> Requirement
In the data below, which lines contain "legend"? List them by copying each one.

--- Records supplied Enclosed Below ---

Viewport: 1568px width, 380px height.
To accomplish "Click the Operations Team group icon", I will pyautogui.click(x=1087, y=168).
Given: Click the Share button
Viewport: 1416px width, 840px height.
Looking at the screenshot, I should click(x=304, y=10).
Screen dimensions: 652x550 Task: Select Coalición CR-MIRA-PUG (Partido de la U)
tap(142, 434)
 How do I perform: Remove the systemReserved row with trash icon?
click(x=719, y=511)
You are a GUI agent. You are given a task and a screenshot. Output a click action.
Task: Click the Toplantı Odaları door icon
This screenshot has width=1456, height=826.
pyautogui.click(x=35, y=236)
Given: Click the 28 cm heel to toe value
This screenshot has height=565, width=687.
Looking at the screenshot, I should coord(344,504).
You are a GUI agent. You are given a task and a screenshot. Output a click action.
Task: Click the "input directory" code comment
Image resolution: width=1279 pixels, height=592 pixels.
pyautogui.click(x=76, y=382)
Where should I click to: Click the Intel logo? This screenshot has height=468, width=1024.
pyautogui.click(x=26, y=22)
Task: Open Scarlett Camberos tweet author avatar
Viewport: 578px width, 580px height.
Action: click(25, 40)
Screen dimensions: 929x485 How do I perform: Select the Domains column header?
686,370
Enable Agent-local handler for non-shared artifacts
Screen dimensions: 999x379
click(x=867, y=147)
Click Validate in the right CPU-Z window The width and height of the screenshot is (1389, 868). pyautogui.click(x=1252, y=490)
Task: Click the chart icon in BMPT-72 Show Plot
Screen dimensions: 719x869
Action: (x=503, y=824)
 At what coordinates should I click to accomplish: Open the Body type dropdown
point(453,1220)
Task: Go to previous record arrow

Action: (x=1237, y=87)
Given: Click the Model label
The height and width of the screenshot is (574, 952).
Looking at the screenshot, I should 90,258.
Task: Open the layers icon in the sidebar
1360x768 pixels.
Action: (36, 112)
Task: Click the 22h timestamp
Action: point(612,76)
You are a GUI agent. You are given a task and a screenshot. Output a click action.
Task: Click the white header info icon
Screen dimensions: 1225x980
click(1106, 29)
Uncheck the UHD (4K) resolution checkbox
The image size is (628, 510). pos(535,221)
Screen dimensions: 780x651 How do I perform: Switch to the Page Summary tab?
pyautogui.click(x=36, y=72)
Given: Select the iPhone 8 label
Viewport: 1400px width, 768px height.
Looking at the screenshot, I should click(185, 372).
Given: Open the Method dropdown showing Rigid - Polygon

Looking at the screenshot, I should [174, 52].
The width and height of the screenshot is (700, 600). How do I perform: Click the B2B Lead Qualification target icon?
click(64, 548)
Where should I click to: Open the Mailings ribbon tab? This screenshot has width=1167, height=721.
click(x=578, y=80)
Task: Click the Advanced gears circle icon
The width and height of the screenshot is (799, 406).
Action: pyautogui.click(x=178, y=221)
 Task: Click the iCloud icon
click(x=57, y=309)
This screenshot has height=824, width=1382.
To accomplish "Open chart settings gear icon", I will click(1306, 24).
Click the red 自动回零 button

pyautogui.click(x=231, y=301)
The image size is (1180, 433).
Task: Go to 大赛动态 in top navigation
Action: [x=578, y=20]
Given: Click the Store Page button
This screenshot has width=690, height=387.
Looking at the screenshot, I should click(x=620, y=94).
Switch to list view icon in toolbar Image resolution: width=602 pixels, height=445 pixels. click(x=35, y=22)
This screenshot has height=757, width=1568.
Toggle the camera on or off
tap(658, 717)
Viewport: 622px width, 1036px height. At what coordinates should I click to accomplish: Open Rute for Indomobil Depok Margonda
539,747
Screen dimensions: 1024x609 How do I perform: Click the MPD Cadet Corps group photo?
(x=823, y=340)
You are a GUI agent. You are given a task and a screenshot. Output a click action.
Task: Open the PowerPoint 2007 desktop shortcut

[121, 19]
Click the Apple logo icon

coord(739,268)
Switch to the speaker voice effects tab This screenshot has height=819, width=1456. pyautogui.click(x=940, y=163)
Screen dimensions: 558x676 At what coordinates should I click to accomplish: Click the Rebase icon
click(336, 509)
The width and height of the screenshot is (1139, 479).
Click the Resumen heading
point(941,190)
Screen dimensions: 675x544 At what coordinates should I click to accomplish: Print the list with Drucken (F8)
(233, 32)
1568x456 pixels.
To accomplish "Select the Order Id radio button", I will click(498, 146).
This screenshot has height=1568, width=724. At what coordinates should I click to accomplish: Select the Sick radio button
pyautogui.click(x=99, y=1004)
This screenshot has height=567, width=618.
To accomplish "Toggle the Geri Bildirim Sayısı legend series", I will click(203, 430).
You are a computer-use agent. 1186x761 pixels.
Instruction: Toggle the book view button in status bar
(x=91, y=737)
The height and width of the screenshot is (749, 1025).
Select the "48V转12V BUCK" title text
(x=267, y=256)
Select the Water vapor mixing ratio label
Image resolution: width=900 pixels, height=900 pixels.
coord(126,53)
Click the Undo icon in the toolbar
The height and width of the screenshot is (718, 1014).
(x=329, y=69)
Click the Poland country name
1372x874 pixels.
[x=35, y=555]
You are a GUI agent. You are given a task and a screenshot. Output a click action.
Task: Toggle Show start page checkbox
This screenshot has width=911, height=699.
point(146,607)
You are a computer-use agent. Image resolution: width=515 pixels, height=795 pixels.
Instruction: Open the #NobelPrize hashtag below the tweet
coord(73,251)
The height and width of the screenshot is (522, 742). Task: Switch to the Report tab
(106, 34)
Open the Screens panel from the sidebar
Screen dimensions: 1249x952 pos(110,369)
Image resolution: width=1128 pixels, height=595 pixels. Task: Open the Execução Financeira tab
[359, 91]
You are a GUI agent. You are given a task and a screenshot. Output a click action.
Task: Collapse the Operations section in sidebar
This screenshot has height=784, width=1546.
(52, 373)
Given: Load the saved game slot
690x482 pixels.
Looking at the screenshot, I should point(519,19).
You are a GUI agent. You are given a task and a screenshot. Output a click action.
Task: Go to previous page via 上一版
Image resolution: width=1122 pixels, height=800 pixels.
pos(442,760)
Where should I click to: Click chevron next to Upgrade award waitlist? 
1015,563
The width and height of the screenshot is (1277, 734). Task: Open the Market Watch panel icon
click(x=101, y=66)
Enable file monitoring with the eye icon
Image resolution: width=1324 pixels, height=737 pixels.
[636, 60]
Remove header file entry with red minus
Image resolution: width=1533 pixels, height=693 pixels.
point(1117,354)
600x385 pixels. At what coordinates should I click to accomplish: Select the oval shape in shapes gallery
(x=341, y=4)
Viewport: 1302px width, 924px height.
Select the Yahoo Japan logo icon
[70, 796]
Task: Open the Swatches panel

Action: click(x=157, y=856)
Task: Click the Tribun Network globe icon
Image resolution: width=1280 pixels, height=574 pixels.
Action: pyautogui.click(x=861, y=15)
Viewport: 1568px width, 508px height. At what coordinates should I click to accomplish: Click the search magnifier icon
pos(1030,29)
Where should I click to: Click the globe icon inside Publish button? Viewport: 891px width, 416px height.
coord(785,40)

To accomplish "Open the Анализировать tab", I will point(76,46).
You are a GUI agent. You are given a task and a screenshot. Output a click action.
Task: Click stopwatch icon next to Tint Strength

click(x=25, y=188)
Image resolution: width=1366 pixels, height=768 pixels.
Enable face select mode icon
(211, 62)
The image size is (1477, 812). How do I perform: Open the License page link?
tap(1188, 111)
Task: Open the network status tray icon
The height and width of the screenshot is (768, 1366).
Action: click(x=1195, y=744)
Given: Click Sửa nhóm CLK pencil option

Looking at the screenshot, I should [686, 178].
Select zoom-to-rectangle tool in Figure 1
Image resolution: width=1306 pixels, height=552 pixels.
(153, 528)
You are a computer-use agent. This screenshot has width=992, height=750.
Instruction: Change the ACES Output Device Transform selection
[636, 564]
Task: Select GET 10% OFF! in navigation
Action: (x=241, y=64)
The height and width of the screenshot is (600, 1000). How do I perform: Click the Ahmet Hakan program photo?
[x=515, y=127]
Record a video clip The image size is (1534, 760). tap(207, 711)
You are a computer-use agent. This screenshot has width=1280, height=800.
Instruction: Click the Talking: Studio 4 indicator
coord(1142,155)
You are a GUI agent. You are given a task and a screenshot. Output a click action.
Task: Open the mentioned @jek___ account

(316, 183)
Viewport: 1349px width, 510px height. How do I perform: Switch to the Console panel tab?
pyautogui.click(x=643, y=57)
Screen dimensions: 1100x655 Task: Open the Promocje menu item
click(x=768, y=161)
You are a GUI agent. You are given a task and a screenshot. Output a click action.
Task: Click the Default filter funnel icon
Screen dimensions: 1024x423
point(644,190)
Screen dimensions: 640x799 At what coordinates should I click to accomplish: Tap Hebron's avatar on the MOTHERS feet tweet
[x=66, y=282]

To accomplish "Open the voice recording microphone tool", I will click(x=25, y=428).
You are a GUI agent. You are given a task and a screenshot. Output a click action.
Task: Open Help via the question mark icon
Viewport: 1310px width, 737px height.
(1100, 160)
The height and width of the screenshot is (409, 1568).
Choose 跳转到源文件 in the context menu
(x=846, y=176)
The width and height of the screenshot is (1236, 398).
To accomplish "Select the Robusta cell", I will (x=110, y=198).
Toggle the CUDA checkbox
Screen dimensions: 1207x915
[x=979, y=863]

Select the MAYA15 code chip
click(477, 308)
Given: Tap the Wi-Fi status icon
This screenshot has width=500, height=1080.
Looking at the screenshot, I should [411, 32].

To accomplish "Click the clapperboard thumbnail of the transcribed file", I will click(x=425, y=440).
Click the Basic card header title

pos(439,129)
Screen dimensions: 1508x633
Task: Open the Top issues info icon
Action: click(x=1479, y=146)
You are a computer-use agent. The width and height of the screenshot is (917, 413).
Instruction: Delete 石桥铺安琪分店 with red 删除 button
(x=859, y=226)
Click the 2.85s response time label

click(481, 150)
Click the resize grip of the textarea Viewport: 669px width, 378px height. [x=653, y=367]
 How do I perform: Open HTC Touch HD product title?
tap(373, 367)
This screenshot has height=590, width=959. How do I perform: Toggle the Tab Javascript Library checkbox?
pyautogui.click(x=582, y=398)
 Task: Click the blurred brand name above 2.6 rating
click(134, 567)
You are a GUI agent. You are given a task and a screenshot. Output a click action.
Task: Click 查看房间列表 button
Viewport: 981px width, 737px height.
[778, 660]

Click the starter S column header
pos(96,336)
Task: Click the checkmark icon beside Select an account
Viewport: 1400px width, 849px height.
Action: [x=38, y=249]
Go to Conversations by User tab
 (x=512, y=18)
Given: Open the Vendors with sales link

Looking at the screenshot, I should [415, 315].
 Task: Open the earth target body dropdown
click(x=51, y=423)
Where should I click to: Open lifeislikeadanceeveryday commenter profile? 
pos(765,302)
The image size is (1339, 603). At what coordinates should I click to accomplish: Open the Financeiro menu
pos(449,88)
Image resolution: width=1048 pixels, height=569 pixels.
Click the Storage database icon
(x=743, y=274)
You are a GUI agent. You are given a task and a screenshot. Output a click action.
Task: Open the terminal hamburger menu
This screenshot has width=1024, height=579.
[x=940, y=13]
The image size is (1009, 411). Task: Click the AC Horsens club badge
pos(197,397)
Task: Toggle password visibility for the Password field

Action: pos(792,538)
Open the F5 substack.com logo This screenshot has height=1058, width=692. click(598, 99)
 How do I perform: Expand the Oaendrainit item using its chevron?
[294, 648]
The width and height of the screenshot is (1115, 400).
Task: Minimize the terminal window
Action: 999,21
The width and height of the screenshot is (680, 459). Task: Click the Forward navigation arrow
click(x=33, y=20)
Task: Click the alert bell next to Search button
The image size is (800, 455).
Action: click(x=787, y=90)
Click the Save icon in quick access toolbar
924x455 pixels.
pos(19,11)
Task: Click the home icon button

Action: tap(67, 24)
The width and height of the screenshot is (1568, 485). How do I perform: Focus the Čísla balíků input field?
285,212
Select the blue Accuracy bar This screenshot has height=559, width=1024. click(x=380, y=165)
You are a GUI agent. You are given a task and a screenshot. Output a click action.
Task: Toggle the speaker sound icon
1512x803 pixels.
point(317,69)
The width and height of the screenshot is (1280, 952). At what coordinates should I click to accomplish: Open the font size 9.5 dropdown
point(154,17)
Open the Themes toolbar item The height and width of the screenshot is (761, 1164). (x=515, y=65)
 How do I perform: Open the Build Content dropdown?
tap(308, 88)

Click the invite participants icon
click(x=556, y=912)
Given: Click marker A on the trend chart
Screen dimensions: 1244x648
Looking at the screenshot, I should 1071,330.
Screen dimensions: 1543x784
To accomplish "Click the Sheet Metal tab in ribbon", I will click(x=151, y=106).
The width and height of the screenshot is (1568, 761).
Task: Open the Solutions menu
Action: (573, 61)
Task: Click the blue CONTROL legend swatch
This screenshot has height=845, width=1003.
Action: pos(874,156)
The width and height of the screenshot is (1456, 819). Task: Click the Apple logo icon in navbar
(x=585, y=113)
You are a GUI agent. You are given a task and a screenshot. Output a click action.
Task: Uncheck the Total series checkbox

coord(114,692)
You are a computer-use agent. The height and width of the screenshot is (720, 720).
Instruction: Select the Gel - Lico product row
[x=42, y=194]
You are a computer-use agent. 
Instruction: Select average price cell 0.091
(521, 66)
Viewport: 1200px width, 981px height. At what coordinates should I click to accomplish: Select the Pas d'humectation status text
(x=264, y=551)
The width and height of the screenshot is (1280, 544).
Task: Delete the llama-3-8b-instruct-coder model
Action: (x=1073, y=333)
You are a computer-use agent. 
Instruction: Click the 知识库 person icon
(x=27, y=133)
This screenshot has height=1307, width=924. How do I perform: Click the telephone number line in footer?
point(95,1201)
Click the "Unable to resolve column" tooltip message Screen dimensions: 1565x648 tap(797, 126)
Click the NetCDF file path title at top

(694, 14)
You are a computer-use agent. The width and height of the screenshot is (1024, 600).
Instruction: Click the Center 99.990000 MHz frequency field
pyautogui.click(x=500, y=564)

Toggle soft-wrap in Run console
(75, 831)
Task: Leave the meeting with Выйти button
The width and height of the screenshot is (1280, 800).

--- End of Enclosed Records supplied ---

> Output of the task
To accomplish "Toggle the Geri Bildirim Sayısı legend series", I will click(203, 430).
Task: Click the blue CONTROL legend swatch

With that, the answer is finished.